▶ _Your goal_:
Convert the listing below into a JSON list of strings, one string per line, skipping blank lines and leaving the pictures out.

<<<<

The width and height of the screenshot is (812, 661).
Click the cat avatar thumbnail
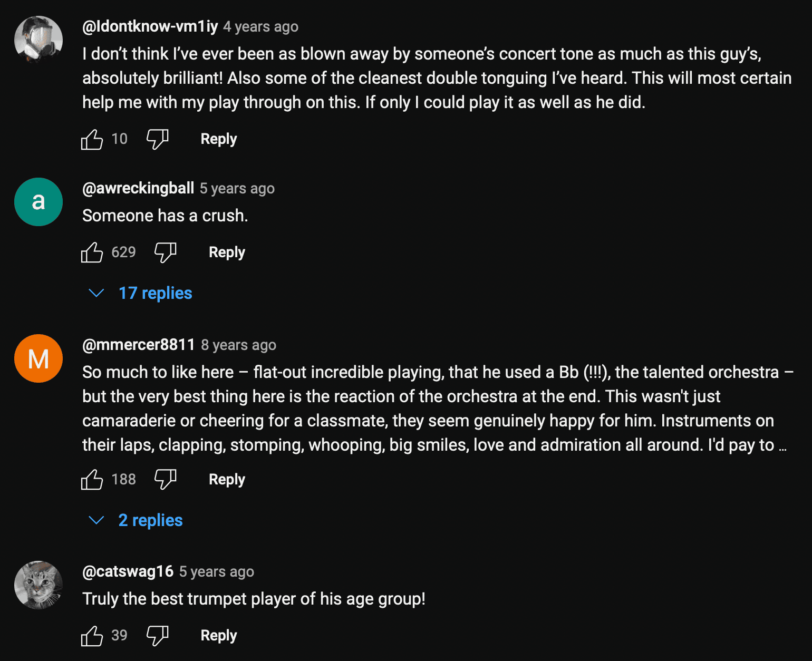38,585
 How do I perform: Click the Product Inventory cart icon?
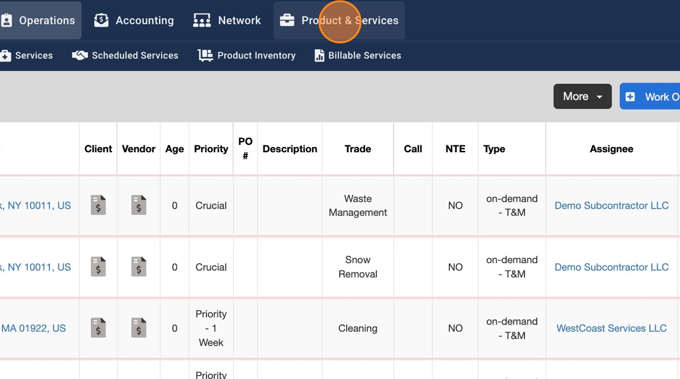205,55
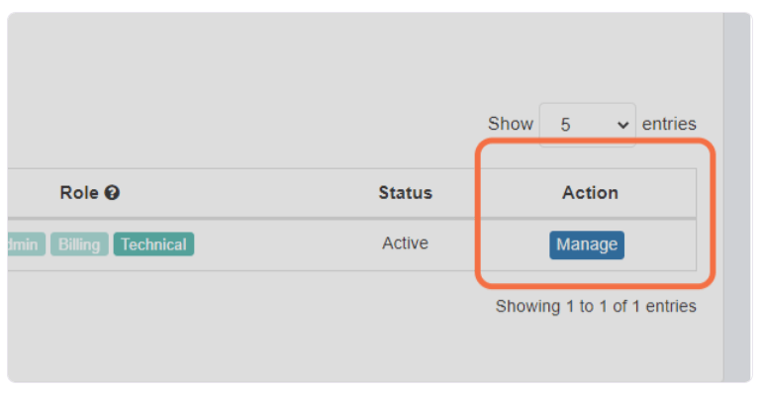Click the Action cell around Manage button

(x=589, y=244)
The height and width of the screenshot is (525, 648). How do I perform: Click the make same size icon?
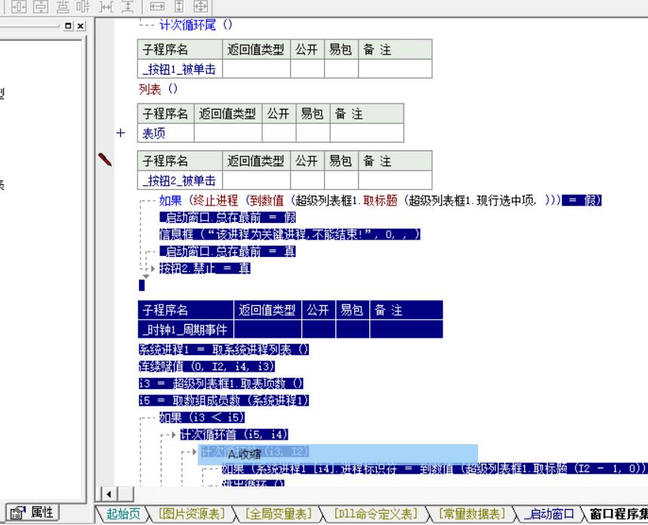pos(201,6)
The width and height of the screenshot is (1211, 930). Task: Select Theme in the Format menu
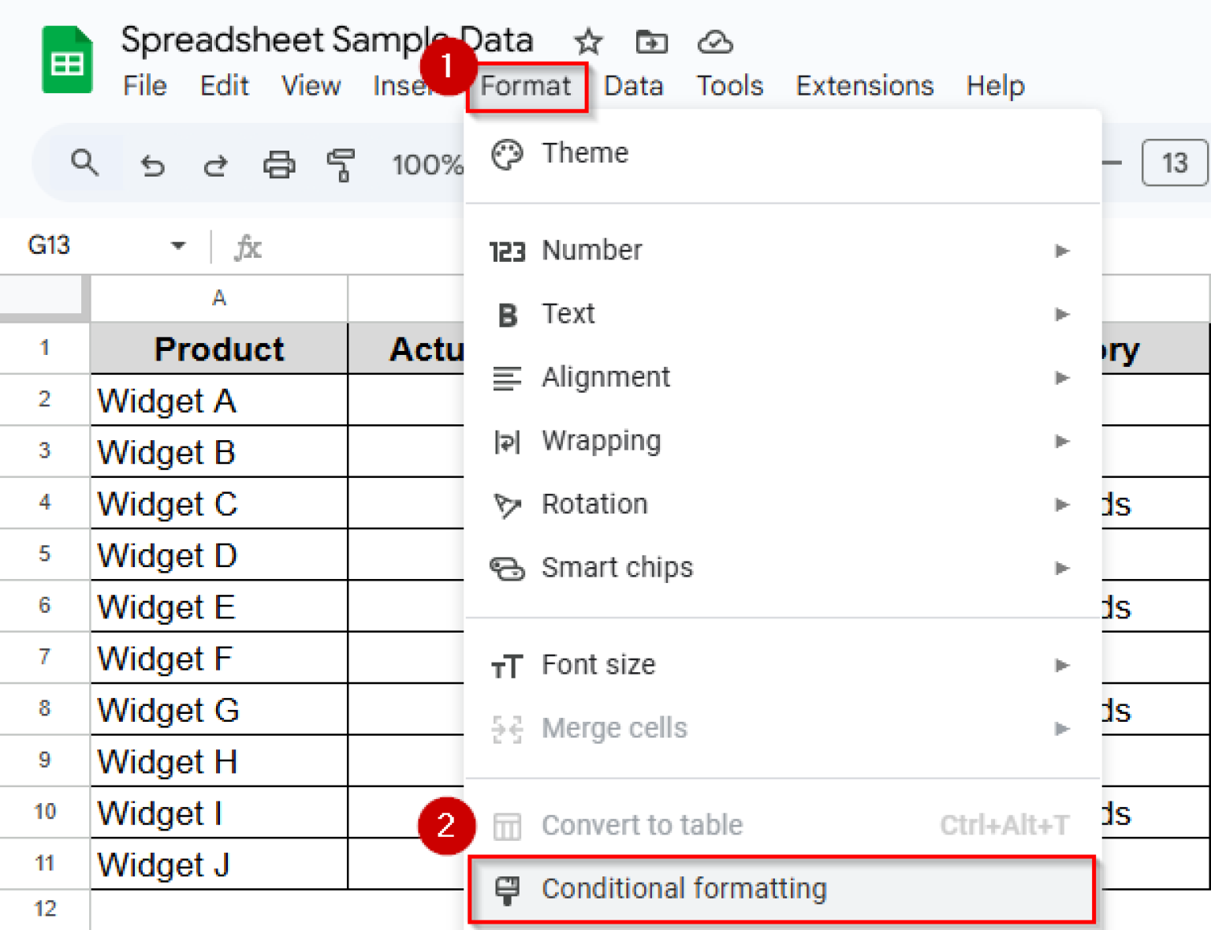click(x=584, y=153)
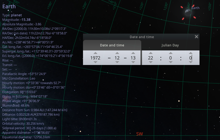Increase the day with up arrow

click(x=133, y=53)
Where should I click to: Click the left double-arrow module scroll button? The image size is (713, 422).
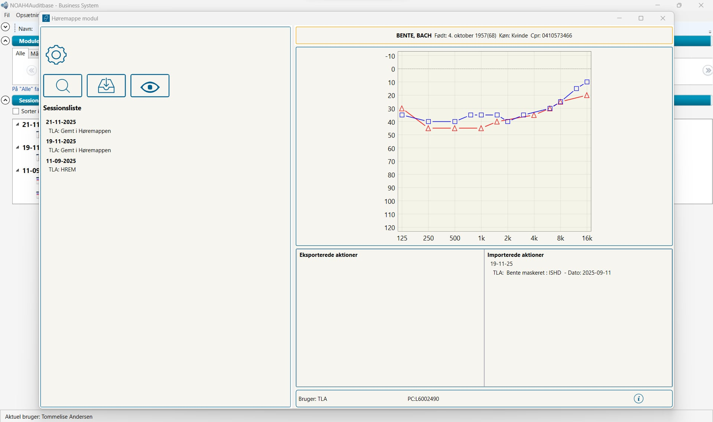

>>>>

▶ _Task answer_:
[
  "The width and height of the screenshot is (812, 661).",
  "Click the cat avatar thumbnail",
  "38,585",
  " How do I perform: Click the Product Inventory cart icon?",
  "205,55",
  "Click the Action cell around Manage button",
  "(x=589, y=244)",
  "The height and width of the screenshot is (525, 648). How do I perform: Click the make same size icon?",
  "pos(201,6)",
  "The width and height of the screenshot is (1211, 930). Task: Select Theme in the Format menu",
  "click(x=584, y=153)",
  "Increase the day with up arrow",
  "click(x=133, y=53)",
  "Where should I click to: Click the left double-arrow module scroll button? The image size is (713, 422)."
]